How to get `ocrd-tool.json` if processors not installed in processing server?

kba commented 1 year ago

@tdoan2010:

This implementation requires that all supported processors must be installed on the same machine with Processing Server as well, which might not be the case. Maybe after integrating #884, we can send requests to each processor to ask for its information instead.

@bertsky:

I concur – see earlier discussion above.

@MehmedGIT:

Maybe after integrating #884, we can send requests to each processor to ask for its information instead.

The processing worker is not a server anymore to send requests there. I still have no clear idea how to achieve that. The best idea I have found so far is to store the ocrd tool jsons in the DB so the Processing Server can retrieve the information from there.

bertsky commented 1 year ago

Discussion continued as follows:

@kba suggested using the static ocrd-all-tool.json files as a stop-gap.
@MehmedGIT added #1028 to utilise that in the Processing Server
@bertsky provided https://github.com/OCR-D/ocrd_all/pull/362 as a path to a more automatic generation of ocrd-all-tool.json via CI (as Github build artifact)
@bertsky commented

A central static tool JSON list is of course a solution for now, but generally IMO we must overcome this. The tools actually deployed might change – even dynamically – and new tools may arrive (cf. discussion on fallback queues). We could have the workers respond with their tool JSON immediately after startup, couldn't we?
@MehmedGIT replied

The Processing Server then will know only the tool JSON of the started Processing Workers. In case another worker is started manually and the queue for it is created manually, the Processing Server will not be able to validate it's parameters or return it's ocrd tool when requested.
@bertsky agreed

Oh, right. So for unmanaged queues, we would still need a mechanism to advertise/register the tool.
@MehmedGIT added

This is not a problem when the Processor Servers are available. The Processing Server can then just request each specific Processor Server for the ocrd_tool and cache.
@bertsky cautioned

You mean Processor Servers besides Processor Workers? ... and in the Processing Server model we don't use Processor Servers, do we?
@MehmedGIT elaborated

No, we don't. That's why this tool thing is complicated. There is no way of the Processing Server knowing or receiving the tool directly from the Processing Worker ... Another route, a better one, would be to provide "register worker" end point to the Processing Server and pass the ocrd tool there. Once the deployer is separated, the deployer will deploy the Processing Workers and register them to the Processing Server together with their ocrd tool json
@bertsky acceded

Yes, explicit worker registration might be the better cooperation model anyway. So I'd say the Processing Worker should respond with its tool JSON when created. If the creator is the Processing Server, then it can update its internal tool JSON cache. If it is some external actor, they must send that tool JSON along with the tool name within some (to be defined) worker registration endpoint. So ultimately, the Processing Server can be extended dynamically, but only via explicit registration. (And if we do that, we can as well have that endpoint create the queue itself.)

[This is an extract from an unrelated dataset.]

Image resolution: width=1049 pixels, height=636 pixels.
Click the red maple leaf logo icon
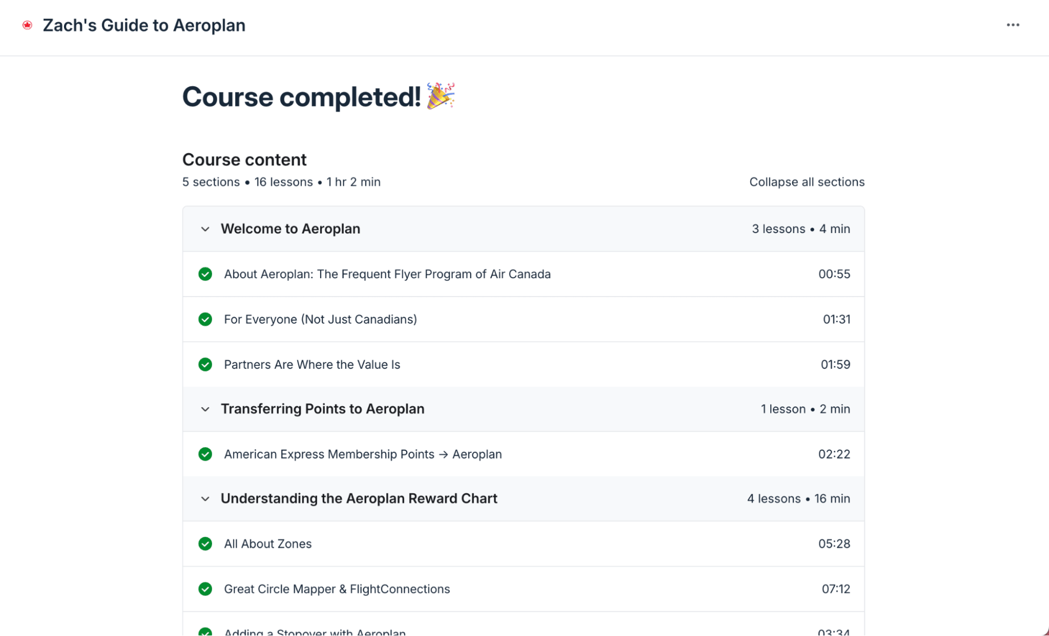[x=27, y=25]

So we seem to agree that all workers ( / processor queues) should be registered ( / created) centrally on the Processing Server (via endpoint or from configuration at startup), and that new Processing Workers should output their ocrd-tool.json immediately, so that can be used by the registration to store all JSONs in a tool cache dynamically.

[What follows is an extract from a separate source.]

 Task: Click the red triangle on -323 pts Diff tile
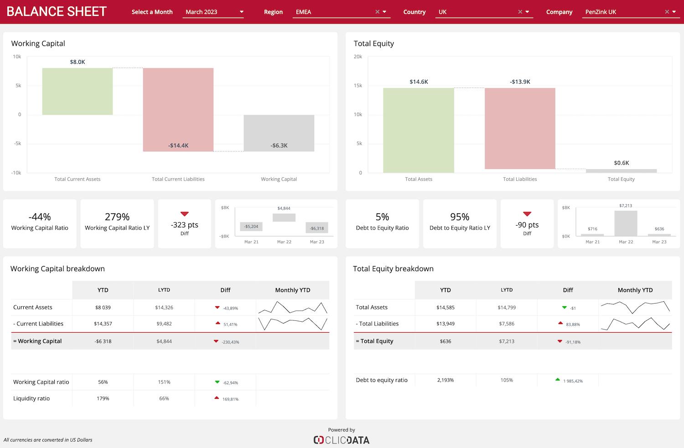click(184, 213)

bertsky commented 1 year ago

BTW I believe for the full Web API including /discovery, we would need central worker registration anyway.

MehmedGIT commented 1 year ago

So we seem to agree that all workers ( / processor queues) should be registered ( / created) centrally on the Processing Server (via endpoint or from configuration at startup)

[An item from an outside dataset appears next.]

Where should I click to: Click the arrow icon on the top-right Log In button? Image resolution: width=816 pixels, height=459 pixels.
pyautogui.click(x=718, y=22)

This will come after #1030. #1030 will already be big to handle that change inside as well. What I currently have in mind for the near future is:

the deployer as a separate network agent
the ProcessingServerConfig will rather be called DeployerConfig
the Processing Server will know nothing about configurations anymore
the DeployerConfig will potentially be extended to be able to deploy Workflow Server and Workspace Servers (in the reference WebAPI impl) as well
the Deployer agent will deploy RabbitMQ Server, MongoDB, and Processing Server as a 1st step
the Deployer will deploy Processing Workers and Processor Servers as a 2nd step
the Deployer will register the deployed agents in step 2 to the Processing Server through an endpoint (separate endpoint for each).
the Processing Server will then create the Process Queues (i.e., RabbitMQ Queues) based on the registered Processing Workers
if a Process Queue with the same name as the registered worker processor name already exists, no queue will be created

Any other suggestions/modifications?

MehmedGIT commented 1 year ago

Ideas for a bit later in time (not even sure for when):

to increase the robustness of the entire network, an Observer agent can be introduced to observe the live status of the deployed agents by pinging them every then and now.
in case something went down, try to apply different strategies: 1) try to redeploy, 2) inform other network agents so they can block certain endpoints (to not fill the storage with unprocessable requests), 3) send an e-mail notification ...
problem 1: the Processing Workers are not servers. However, maybe there is an easy way to find their live status through the RabbitMQ Server since they are registered there as Consumers.
problem 2: the Processing Workers and Processor Servers registered through the Processing Server after the deployment stage may be more complicated to register to the Observer.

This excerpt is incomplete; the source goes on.